(Supplied material Opens)

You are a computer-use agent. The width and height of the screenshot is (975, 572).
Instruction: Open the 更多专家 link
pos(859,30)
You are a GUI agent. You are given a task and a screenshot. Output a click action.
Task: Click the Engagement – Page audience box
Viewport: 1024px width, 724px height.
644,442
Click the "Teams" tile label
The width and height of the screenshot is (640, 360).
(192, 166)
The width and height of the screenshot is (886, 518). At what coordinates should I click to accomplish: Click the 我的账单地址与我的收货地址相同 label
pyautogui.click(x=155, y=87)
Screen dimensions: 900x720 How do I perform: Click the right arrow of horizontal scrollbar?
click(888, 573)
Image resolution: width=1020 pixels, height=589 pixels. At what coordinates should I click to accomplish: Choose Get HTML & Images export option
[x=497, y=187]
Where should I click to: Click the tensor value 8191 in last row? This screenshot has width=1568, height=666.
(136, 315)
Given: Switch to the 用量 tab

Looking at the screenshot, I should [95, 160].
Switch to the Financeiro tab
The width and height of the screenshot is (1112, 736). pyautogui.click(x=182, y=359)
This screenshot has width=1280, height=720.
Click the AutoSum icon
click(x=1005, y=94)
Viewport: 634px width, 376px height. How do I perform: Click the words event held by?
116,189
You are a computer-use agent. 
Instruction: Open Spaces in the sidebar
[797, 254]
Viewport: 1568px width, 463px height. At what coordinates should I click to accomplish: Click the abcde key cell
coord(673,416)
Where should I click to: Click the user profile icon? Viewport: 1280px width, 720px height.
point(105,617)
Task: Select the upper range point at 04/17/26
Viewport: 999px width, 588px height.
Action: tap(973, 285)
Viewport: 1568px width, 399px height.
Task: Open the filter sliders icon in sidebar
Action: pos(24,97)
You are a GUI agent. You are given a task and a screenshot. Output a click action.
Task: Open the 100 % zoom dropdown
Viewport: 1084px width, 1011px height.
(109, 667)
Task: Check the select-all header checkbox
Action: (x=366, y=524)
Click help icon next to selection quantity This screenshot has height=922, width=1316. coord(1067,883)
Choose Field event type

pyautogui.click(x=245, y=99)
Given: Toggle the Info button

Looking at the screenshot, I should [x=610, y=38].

(Supplied material Closes)

= Exercise =
Exact copies of the lines from the one containing "Viewport: 1568px width, 463px" through the final line of the records are all the answer should hold.

= Expected answer =
Viewport: 1568px width, 463px height. At what coordinates should I click to accomplish: Click the abcde key cell
coord(673,416)
Where should I click to: Click the user profile icon? Viewport: 1280px width, 720px height.
point(105,617)
Task: Select the upper range point at 04/17/26
Viewport: 999px width, 588px height.
Action: tap(973, 285)
Viewport: 1568px width, 399px height.
Task: Open the filter sliders icon in sidebar
Action: pos(24,97)
You are a GUI agent. You are given a task and a screenshot. Output a click action.
Task: Open the 100 % zoom dropdown
Viewport: 1084px width, 1011px height.
(109, 667)
Task: Check the select-all header checkbox
Action: (x=366, y=524)
Click help icon next to selection quantity This screenshot has height=922, width=1316. coord(1067,883)
Choose Field event type

pyautogui.click(x=245, y=99)
Given: Toggle the Info button

Looking at the screenshot, I should [x=610, y=38].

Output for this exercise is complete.